Archives for June 2013

Exposure to high pollution levels during pregnancy may increase risk of having child with autism

AutismWomen in the U.S. exposed to high levels of air pollution while pregnant were up to twice as likely to have a child with autism as women who lived in areas with low pollution, according to a new study from Harvard School of Public Health (HSPH). It is the first large national study to examine links between autism and air pollution across the U.S.

“Our findings raise concerns since, depending on the pollutant, 20% to 60% of the women in our study lived in areas where risk of autism was elevated,” said lead author Andrea Roberts, research associate in the HSPH Department of Social and Behavioral Sciences.

The study appeared online June 18, 2013 in Environmental Health Perspectives.

Exposure to diesel particulates, lead, manganese, mercury, methylene chloride and other pollutants are known to affect brain function and to affect the developing baby. Two previous studies found associations between exposure to air pollution during pregnancy and autism in children, but those studies looked at data in just three locations in the U.S.

The researchers examined data from Nurses’ Health Study II, a long-term study based at Brigham and Women’s Hospital involving 116,430 nurses that began in 1989. Among that group, the authors studied 325 women who had a child with autism and 22,000 women who had a child without the disorder. They looked at associations between autism and levels of pollutants at the time and place of birth. They used air pollution data from the U.S. Environmental Protection Agency to estimate women’s exposure to pollutants while pregnant. They also adjusted for the influence of factors such as income, education, and smoking during pregnancy.

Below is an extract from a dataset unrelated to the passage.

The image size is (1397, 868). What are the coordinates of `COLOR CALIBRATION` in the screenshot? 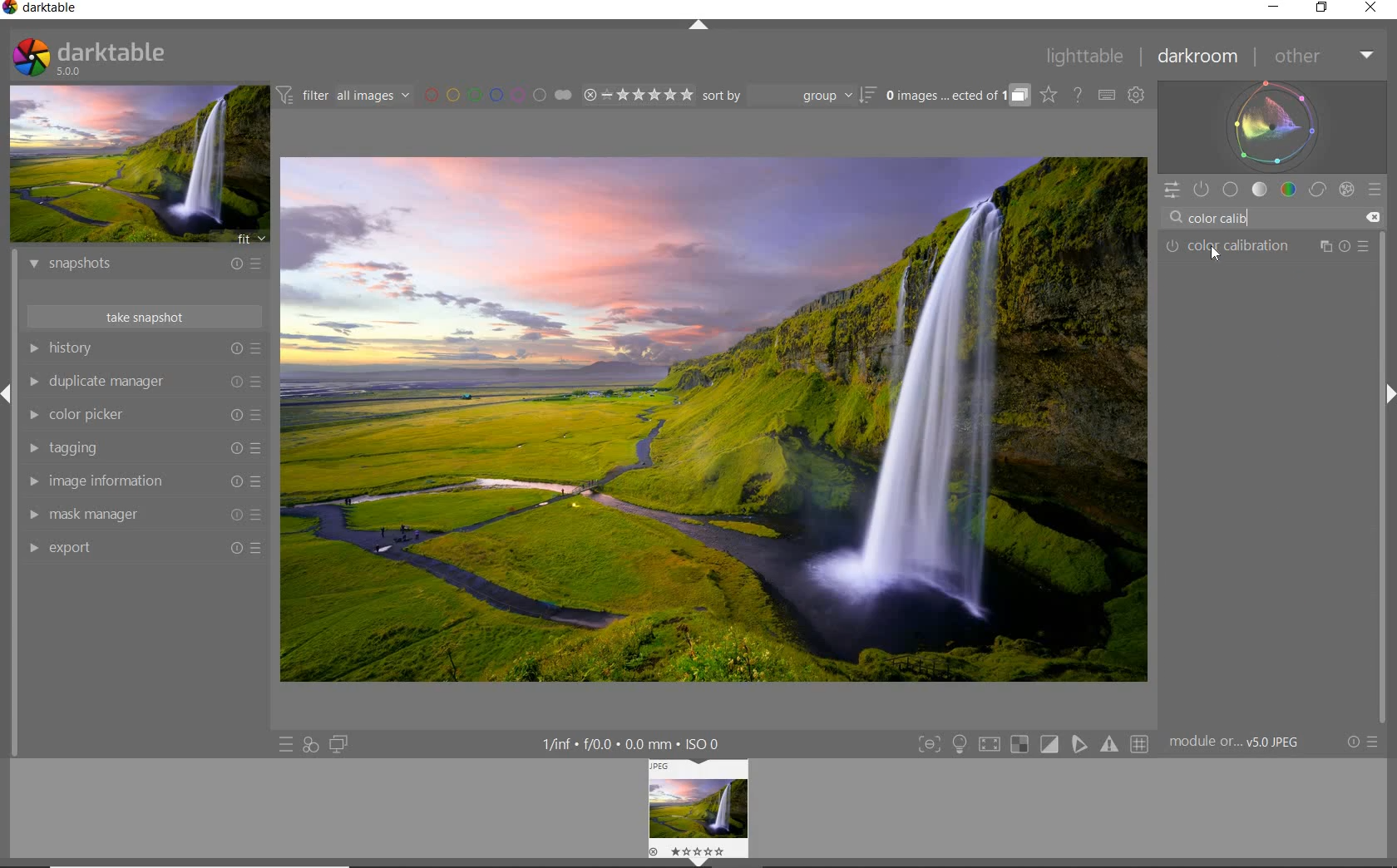 It's located at (1266, 246).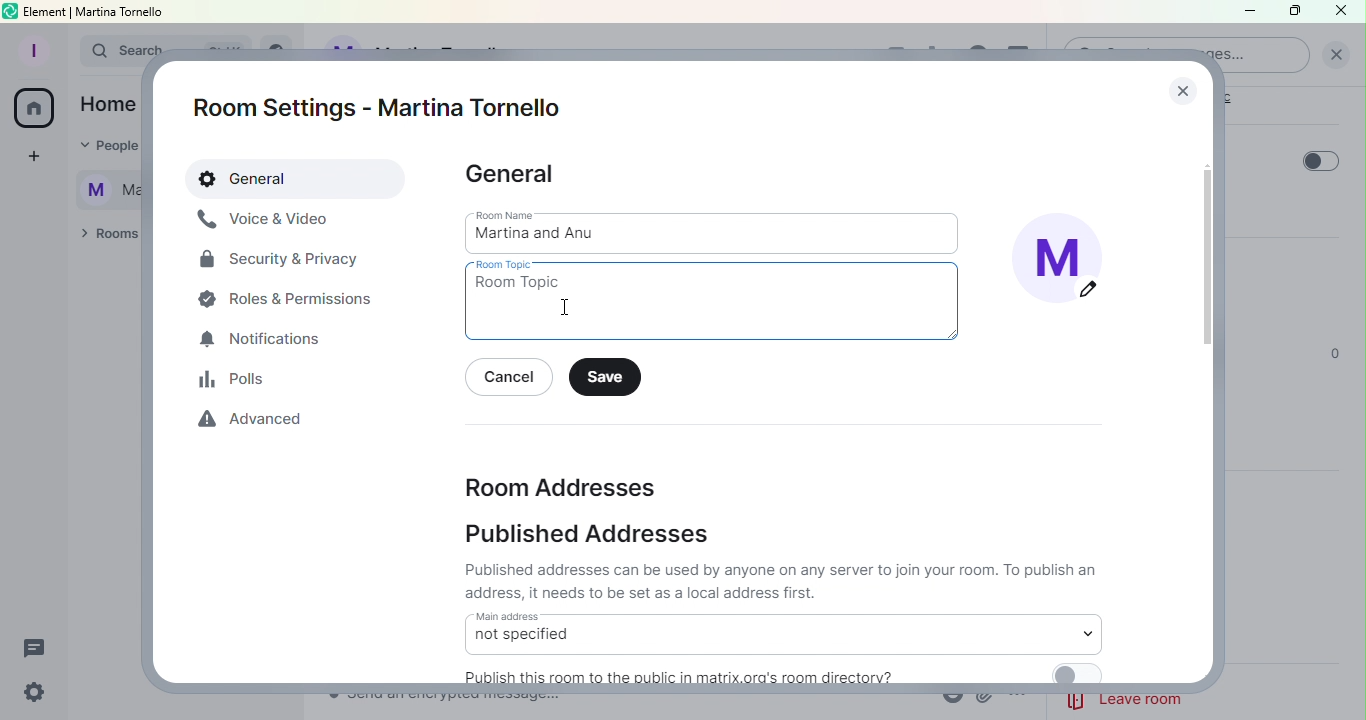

The results showed that women who lived in the 20% of locations with the highest levels of diesel particulates or mercury in the air were twice as likely to have a child with autism as those who lived in the 20% of areas with the lowest levels.

Other types of air pollution—lead, manganese, methylene chloride, and combined metal exposure—were associated with higher autism risk as well. Women who lived in the 20% of locations with the highest levels of these pollutants were about 50% more likely to have a child with autism than those who lived in the 20% of areas with the lowest concentrations.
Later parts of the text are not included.